И совсем не случайно последние сцены написаны сразу за первыми, а вся «середина», т. е. вся жизнь героя—рассказчика, прочно заключена в этом «entre—deux», заранее ограничена безусловным концом. Поэтому не свободный сюжет, «как в жизни», а ритм, который предполагает «некоторую предопределённость стремления, действия, переживания (некоторую смысловую безнадёжность); действительное, роковое, рискованное абсолютное будущее преодолевается ритмом…»[723]
Так у Пруста, по замечанию Гаэтана Пикона, нет подлинного настоящего времени, которое бы не знало своего будущего. Повествование о начале жизни на самом деле исходит уже с конца, и поступательное движение человеческой жизни в будущее, образующее цепь романов, сразу же обращается некоторым образом в иллюзорное: «приливы жизни несутся волнами жизненного отлива (le flux de la vie n'avance que sur les eaux du reflux)».[724]Свод сведён в заключительном эпизоде «Обретённого времени», где в сознании человека «встречаются» (впервые в таком полном составе) все возникавшие прежде реминисценции, теперь окончательно закреплённые и присвоенные сознанием человека именно потому, что время кругом него затихает.
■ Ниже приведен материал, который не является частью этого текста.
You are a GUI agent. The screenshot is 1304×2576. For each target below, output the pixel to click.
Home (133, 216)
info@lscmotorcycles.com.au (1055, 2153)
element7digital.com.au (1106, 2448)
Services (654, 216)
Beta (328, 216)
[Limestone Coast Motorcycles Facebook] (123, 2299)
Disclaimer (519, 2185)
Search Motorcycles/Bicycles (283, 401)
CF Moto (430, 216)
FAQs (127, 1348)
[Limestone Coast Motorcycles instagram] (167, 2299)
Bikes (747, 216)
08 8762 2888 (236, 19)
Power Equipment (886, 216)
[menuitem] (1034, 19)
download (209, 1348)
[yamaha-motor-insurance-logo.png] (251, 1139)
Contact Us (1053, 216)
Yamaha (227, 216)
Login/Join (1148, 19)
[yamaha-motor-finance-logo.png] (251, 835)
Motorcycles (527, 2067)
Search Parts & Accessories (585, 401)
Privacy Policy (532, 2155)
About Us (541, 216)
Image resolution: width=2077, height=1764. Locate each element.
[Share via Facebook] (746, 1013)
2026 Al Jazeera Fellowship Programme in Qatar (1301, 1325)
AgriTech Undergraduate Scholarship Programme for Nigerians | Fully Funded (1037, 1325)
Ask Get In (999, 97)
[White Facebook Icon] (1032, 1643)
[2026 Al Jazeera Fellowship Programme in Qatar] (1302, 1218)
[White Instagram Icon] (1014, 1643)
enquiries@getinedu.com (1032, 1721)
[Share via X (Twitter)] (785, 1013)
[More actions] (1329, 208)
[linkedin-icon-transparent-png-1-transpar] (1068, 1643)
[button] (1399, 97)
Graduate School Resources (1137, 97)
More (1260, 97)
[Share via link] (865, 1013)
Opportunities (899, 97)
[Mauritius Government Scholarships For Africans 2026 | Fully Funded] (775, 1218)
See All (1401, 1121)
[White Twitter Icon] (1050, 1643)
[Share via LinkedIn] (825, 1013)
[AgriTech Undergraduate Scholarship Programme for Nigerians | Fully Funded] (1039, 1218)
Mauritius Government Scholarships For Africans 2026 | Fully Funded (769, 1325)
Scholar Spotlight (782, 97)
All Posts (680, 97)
Путь героя замыкается не по линии, а по дуге, параболе – фигура, которую Мераб Мамардашвили уподобляет одновременно образам движения у Данте (полёт) и гиперболической поверхности Римана (вспомним также метафору пирамиды лет, а не линии лет, на вершине которой стоит, «дрожа», старик на последних страницах – в приведённом выше пассаже Л. В. Пумпянского). «И такая же парабола, замыкающая путь, парабола воссоединения, радуга – охватывает весь роман „В поисках утраченного времени“».[725]
Приливы жизни на волнах жизненного отлива (G. Picon) – метафора для романа—потока, парабола—радуга Мамардашвили и пирамида Пумпянского – метафоры для романа—постройки. Пирамида лет, а не линия лет как жизнь человека.
Вершина этой пирамиды и есть то место, где роман начинается, место, где герой превращается в автора. Тема Пруста – спасение нашего смертного существования в творческом акте, книга – его спасение. Искусство – это «истинный Страшный суд», последний суд (3, 880), возвращённый потерянный рай, который, чтобы быть возвращённым в творческом акте, должен быть потерян до этого в жизни: «подлинный рай это всегда потерянный рай» (3, 870). Всё это формулы с последних страниц, с вершины той пирамиды, на которой, дрожа, он стоит. Можно почувствовать здесь, на что опиралась амбиция автора, говорившего о романе как о своём догматическом сочинении.
Этот последний смотр впечатлений означает окончание жизни и начало книги, превращение героя в автора. Обретение прошлого в творческом акте оказывается несовместимым с человеческой жизнью («присутствием») в настоящем; на этих последних страницах рассказано, как, обретая время и память, человек теряет память сегодняшнего дня (3, 1042). Жизнь героя—рассказчика переходит полностью в его книгу, книга вытесняет и замещает жизнь. Чтобы воскресить память, надо потерять память сегодняшнего дня. Память и книга вытесняют жизнь, которая странно вот так продолжается – как бы без жизни. Человек переходит в художника без остатка, без того биографического остатка, который весь остаётся в прошлом и переходит в книгу.
Так, можно сказать парадоксально, что книга Пруста начинается вместе с её сюжетным концом, в тот момент, когда завершается рассказ героя о жизни и он в себе обретает писателя: «змея заворачивается на себя самоё и завивается в гигантское кольцо».[726]
В заключение – параллель из французской поэзии. Не знаю, замечено ли, что конструктивный термин Пруста – эти его piliers из письма Ривьеру – восходят к бодлеровским «Correspondance».
В наиболее точном переводе К. Д. Бальмонта: Природа это храм, где ряд живых колонн / О чём—то шепчет нам невнятными словами; / Лес тёмный символов знакомыми очами / На проходящего глядит со всех сторон.